Bien que la participation et les rétroactions des intervenant·e·s et des gestionnaires aux activités furent essentielles, la présence des divers partenaires communautaires fut indispensable. D’abord, leur apport sur les divers aspects logistiques de l’organisation fut d’une importance capitale, notamment en lien avec la recherche de locaux et d’autres partenaires pouvant contribuer aux activités. De plus, leur contribution notoire à l’espace de parole et de réflexion intrinsèque au comité aviseur a permis à notre approche flexible et collaborative de prendre toute son ampleur.

Conclusion

À la lueur de cette contribution, nous constatons que très peu d’études se sont attardées à la cocréation d’activités favorisant le bien-être des travailleur·euse·s des milieux communautaires, bien que certains écrits mettent de l’avant leur détresse.
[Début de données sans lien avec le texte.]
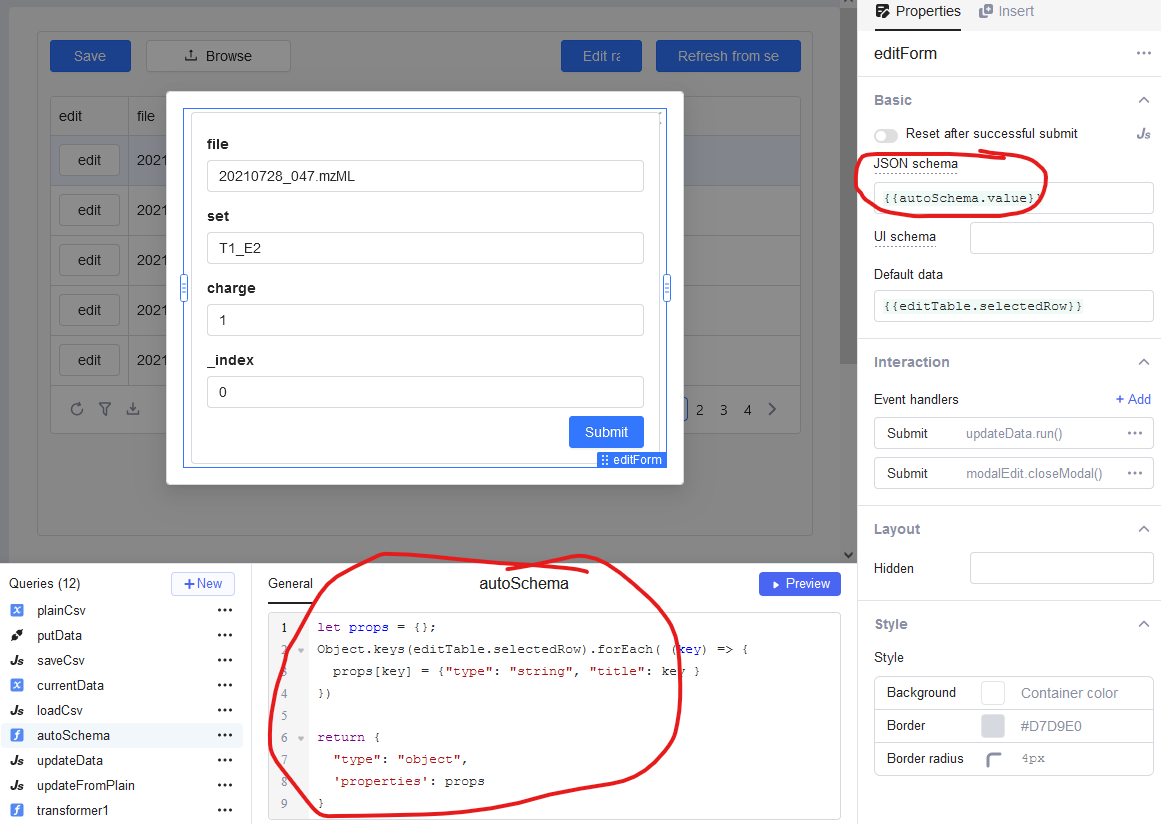
Task: Toggle Reset after successful submit
Action: click(x=886, y=135)
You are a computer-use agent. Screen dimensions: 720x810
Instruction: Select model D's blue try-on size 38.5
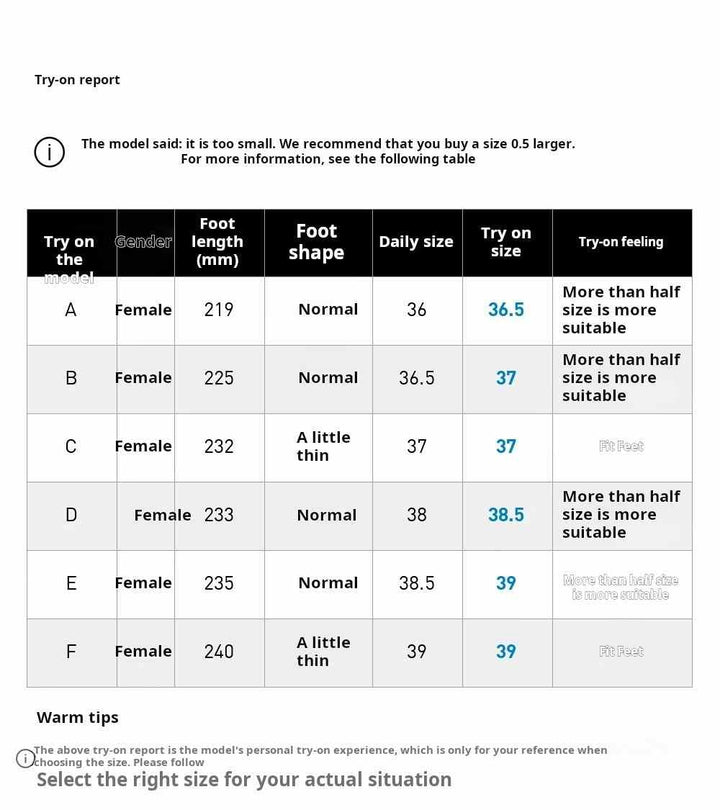click(506, 515)
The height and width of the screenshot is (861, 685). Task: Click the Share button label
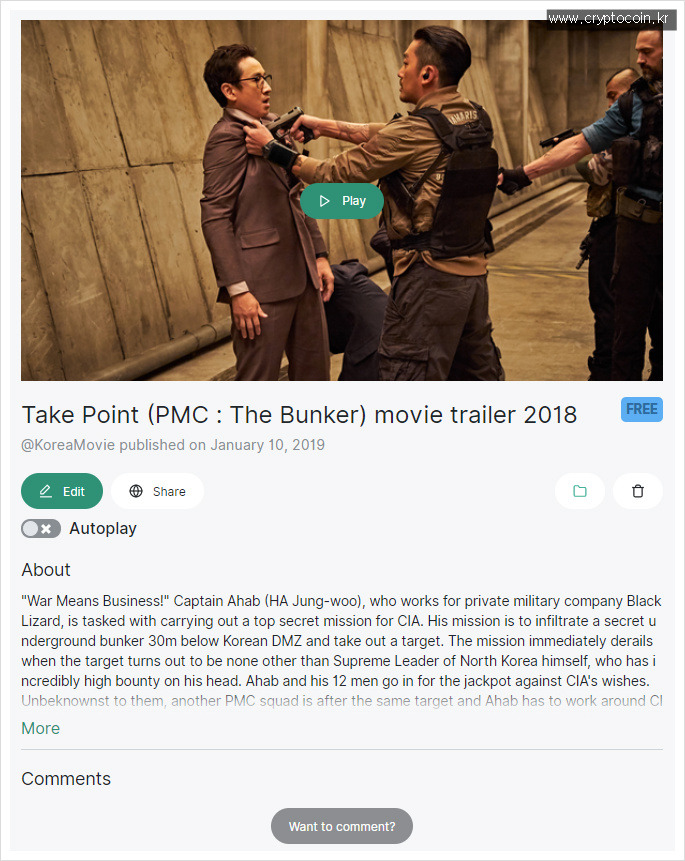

Ainsi, d’une part, la recherche pourrait s’orienter vers des projets collaboratifs de cocréation de programmations de bien-être pour les intervenant·e·s communautaires, notamment en s’inspirant de cette étude et en l’adaptant au contexte spécifique de la collaboration. Rappelons que notre démarche a mené à l’élaboration d’une programmation d’activités bimensuelles offertes par et pour des OC, montrant l’importance et l’impact positif de cette démarche. D’autre part, des recherches évaluatives pourraient s’intéresser au contexte favorable et aux impacts d’une telle démarche et des activités cocréées sur le renforcement des capacités des communautés usagères des OC et sur le bien-être des intervenant·e·s et des gestionnaires. Des recherches multisites de type longitudinal seraient appropriées pour démontrer la plus-value de ces initiatives, notamment sur le plan de la gestion des organisations et du bien-être au travail.